Stored data:
┌────────
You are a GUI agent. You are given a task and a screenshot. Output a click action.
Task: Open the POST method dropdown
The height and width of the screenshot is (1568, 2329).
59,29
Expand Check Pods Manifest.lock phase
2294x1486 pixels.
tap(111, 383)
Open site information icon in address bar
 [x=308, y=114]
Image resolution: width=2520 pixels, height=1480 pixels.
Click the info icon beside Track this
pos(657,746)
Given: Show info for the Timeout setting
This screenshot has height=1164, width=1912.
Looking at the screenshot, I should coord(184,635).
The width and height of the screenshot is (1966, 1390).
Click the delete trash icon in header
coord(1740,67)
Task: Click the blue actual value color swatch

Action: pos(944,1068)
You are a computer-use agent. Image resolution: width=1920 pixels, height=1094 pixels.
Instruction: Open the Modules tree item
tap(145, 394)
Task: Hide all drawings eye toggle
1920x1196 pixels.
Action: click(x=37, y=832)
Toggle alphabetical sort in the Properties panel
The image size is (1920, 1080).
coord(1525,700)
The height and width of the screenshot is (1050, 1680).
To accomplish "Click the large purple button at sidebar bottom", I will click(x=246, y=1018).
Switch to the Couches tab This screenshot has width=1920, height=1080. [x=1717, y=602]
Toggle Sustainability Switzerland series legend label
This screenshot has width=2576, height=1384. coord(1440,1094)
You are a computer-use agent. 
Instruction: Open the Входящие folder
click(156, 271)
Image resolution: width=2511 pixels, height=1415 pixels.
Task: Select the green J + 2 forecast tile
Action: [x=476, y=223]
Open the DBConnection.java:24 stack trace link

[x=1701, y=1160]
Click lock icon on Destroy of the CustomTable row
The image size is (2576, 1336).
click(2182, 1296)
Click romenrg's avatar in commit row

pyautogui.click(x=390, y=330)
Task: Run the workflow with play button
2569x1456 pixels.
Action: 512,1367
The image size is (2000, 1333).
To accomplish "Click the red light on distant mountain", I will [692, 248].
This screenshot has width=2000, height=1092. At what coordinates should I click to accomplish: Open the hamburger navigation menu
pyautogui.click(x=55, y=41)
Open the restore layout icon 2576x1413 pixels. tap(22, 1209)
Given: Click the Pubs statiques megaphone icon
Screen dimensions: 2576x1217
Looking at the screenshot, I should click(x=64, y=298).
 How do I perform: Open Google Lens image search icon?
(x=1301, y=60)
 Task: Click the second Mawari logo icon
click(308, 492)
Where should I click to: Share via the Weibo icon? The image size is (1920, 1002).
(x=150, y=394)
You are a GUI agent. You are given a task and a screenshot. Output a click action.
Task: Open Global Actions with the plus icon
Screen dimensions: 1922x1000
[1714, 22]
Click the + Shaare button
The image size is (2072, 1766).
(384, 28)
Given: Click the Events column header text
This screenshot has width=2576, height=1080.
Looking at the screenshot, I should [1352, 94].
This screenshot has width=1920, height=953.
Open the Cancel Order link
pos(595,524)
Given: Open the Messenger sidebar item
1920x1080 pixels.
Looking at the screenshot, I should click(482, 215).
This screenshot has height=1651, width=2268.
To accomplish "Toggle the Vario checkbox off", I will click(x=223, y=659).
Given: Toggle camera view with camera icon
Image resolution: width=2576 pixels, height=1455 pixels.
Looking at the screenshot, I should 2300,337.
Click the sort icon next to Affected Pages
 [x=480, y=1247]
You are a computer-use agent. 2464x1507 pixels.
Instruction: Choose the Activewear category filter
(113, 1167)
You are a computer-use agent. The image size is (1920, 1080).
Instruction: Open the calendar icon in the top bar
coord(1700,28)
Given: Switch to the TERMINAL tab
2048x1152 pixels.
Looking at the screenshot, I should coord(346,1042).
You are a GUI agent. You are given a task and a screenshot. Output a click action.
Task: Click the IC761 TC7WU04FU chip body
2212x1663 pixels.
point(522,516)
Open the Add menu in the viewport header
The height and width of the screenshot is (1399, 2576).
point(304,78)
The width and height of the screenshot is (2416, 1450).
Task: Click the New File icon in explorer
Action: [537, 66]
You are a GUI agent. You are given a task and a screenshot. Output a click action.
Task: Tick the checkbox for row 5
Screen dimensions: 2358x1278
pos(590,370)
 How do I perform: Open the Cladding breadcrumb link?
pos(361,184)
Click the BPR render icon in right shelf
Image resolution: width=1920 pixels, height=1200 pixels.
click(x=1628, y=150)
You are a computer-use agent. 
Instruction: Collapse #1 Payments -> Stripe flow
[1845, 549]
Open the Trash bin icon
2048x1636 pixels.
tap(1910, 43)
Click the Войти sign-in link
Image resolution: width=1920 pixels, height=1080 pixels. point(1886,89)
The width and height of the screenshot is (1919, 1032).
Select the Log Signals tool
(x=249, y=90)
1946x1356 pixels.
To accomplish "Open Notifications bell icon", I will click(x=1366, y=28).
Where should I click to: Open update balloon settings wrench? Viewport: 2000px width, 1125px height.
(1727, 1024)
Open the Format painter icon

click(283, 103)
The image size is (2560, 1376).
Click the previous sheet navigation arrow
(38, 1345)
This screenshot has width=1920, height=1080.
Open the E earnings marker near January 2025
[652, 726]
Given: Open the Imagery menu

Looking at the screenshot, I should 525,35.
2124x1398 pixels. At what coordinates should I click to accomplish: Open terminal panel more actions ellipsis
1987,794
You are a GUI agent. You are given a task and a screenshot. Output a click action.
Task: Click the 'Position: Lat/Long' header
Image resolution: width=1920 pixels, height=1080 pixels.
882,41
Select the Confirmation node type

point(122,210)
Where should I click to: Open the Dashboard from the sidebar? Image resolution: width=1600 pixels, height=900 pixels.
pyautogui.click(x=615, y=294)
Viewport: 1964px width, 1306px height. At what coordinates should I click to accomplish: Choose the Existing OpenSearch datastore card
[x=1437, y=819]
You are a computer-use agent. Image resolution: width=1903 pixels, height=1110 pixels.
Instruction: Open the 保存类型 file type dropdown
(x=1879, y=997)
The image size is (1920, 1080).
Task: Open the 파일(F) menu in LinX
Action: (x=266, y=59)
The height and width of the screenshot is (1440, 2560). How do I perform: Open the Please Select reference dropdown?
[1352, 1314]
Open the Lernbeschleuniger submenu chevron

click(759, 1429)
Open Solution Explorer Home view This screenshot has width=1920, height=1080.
└────────
* **WORK TO BE COMPLETED**: The full set of entries must be printed again without any alteration.

* **YOUR RESPONSE**:
You are a GUI agent. You are given a task and a screenshot. Output a click action.
Task: Open the POST method dropdown
The height and width of the screenshot is (1568, 2329).
59,29
Expand Check Pods Manifest.lock phase
2294x1486 pixels.
tap(111, 383)
Open site information icon in address bar
 [x=308, y=114]
Image resolution: width=2520 pixels, height=1480 pixels.
Click the info icon beside Track this
pos(657,746)
Given: Show info for the Timeout setting
This screenshot has height=1164, width=1912.
Looking at the screenshot, I should coord(184,635).
The width and height of the screenshot is (1966, 1390).
Click the delete trash icon in header
coord(1740,67)
Task: Click the blue actual value color swatch

Action: pos(944,1068)
You are a computer-use agent. Image resolution: width=1920 pixels, height=1094 pixels.
Instruction: Open the Modules tree item
tap(145, 394)
Task: Hide all drawings eye toggle
1920x1196 pixels.
Action: click(x=37, y=832)
Toggle alphabetical sort in the Properties panel
The image size is (1920, 1080).
coord(1525,700)
The height and width of the screenshot is (1050, 1680).
To accomplish "Click the large purple button at sidebar bottom", I will click(x=246, y=1018).
Switch to the Couches tab This screenshot has width=1920, height=1080. [x=1717, y=602]
Toggle Sustainability Switzerland series legend label
This screenshot has width=2576, height=1384. coord(1440,1094)
You are a computer-use agent. 
Instruction: Open the Входящие folder
click(156, 271)
Image resolution: width=2511 pixels, height=1415 pixels.
Task: Select the green J + 2 forecast tile
Action: [x=476, y=223]
Open the DBConnection.java:24 stack trace link

[x=1701, y=1160]
Click lock icon on Destroy of the CustomTable row
The image size is (2576, 1336).
click(2182, 1296)
Click romenrg's avatar in commit row

pyautogui.click(x=390, y=330)
Task: Run the workflow with play button
2569x1456 pixels.
Action: 512,1367
The image size is (2000, 1333).
To accomplish "Click the red light on distant mountain", I will [692, 248].
This screenshot has width=2000, height=1092. At what coordinates should I click to accomplish: Open the hamburger navigation menu
pyautogui.click(x=55, y=41)
Open the restore layout icon 2576x1413 pixels. tap(22, 1209)
Given: Click the Pubs statiques megaphone icon
Screen dimensions: 2576x1217
Looking at the screenshot, I should click(x=64, y=298).
 How do I perform: Open Google Lens image search icon?
(x=1301, y=60)
 Task: Click the second Mawari logo icon
click(308, 492)
Where should I click to: Share via the Weibo icon? The image size is (1920, 1002).
(x=150, y=394)
You are a GUI agent. You are given a task and a screenshot. Output a click action.
Task: Open Global Actions with the plus icon
Screen dimensions: 1922x1000
[1714, 22]
Click the + Shaare button
The image size is (2072, 1766).
(384, 28)
Given: Click the Events column header text
This screenshot has width=2576, height=1080.
Looking at the screenshot, I should [1352, 94].
This screenshot has width=1920, height=953.
Open the Cancel Order link
pos(595,524)
Given: Open the Messenger sidebar item
1920x1080 pixels.
Looking at the screenshot, I should click(482, 215).
This screenshot has height=1651, width=2268.
To accomplish "Toggle the Vario checkbox off", I will click(x=223, y=659).
Given: Toggle camera view with camera icon
Image resolution: width=2576 pixels, height=1455 pixels.
Looking at the screenshot, I should 2300,337.
Click the sort icon next to Affected Pages
 [x=480, y=1247]
You are a computer-use agent. 2464x1507 pixels.
Instruction: Choose the Activewear category filter
(113, 1167)
You are a computer-use agent. The image size is (1920, 1080).
Instruction: Open the calendar icon in the top bar
coord(1700,28)
Given: Switch to the TERMINAL tab
2048x1152 pixels.
Looking at the screenshot, I should coord(346,1042).
You are a GUI agent. You are given a task and a screenshot. Output a click action.
Task: Click the IC761 TC7WU04FU chip body
2212x1663 pixels.
point(522,516)
Open the Add menu in the viewport header
The height and width of the screenshot is (1399, 2576).
point(304,78)
The width and height of the screenshot is (2416, 1450).
Task: Click the New File icon in explorer
Action: [537, 66]
You are a GUI agent. You are given a task and a screenshot. Output a click action.
Task: Tick the checkbox for row 5
Screen dimensions: 2358x1278
pos(590,370)
 How do I perform: Open the Cladding breadcrumb link?
pos(361,184)
Click the BPR render icon in right shelf
Image resolution: width=1920 pixels, height=1200 pixels.
click(x=1628, y=150)
You are a computer-use agent. 
Instruction: Collapse #1 Payments -> Stripe flow
[1845, 549]
Open the Trash bin icon
2048x1636 pixels.
tap(1910, 43)
Click the Войти sign-in link
Image resolution: width=1920 pixels, height=1080 pixels. point(1886,89)
The width and height of the screenshot is (1919, 1032).
Select the Log Signals tool
(x=249, y=90)
1946x1356 pixels.
To accomplish "Open Notifications bell icon", I will click(x=1366, y=28).
Where should I click to: Open update balloon settings wrench? Viewport: 2000px width, 1125px height.
(1727, 1024)
Open the Format painter icon

click(283, 103)
The image size is (2560, 1376).
Click the previous sheet navigation arrow
(38, 1345)
This screenshot has width=1920, height=1080.
Open the E earnings marker near January 2025
[652, 726]
Given: Open the Imagery menu

Looking at the screenshot, I should 525,35.
2124x1398 pixels. At what coordinates should I click to accomplish: Open terminal panel more actions ellipsis
1987,794
You are a GUI agent. You are given a task and a screenshot. Output a click action.
Task: Click the 'Position: Lat/Long' header
Image resolution: width=1920 pixels, height=1080 pixels.
882,41
Select the Confirmation node type

point(122,210)
Where should I click to: Open the Dashboard from the sidebar? Image resolution: width=1600 pixels, height=900 pixels.
pyautogui.click(x=615, y=294)
Viewport: 1964px width, 1306px height. At what coordinates should I click to accomplish: Choose the Existing OpenSearch datastore card
[x=1437, y=819]
You are a computer-use agent. Image resolution: width=1903 pixels, height=1110 pixels.
Instruction: Open the 保存类型 file type dropdown
(x=1879, y=997)
The image size is (1920, 1080).
Task: Open the 파일(F) menu in LinX
Action: (x=266, y=59)
The height and width of the screenshot is (1440, 2560). How do I perform: Open the Please Select reference dropdown?
[1352, 1314]
Open the Lernbeschleuniger submenu chevron

click(759, 1429)
Open Solution Explorer Home view This screenshot has width=1920, height=1080.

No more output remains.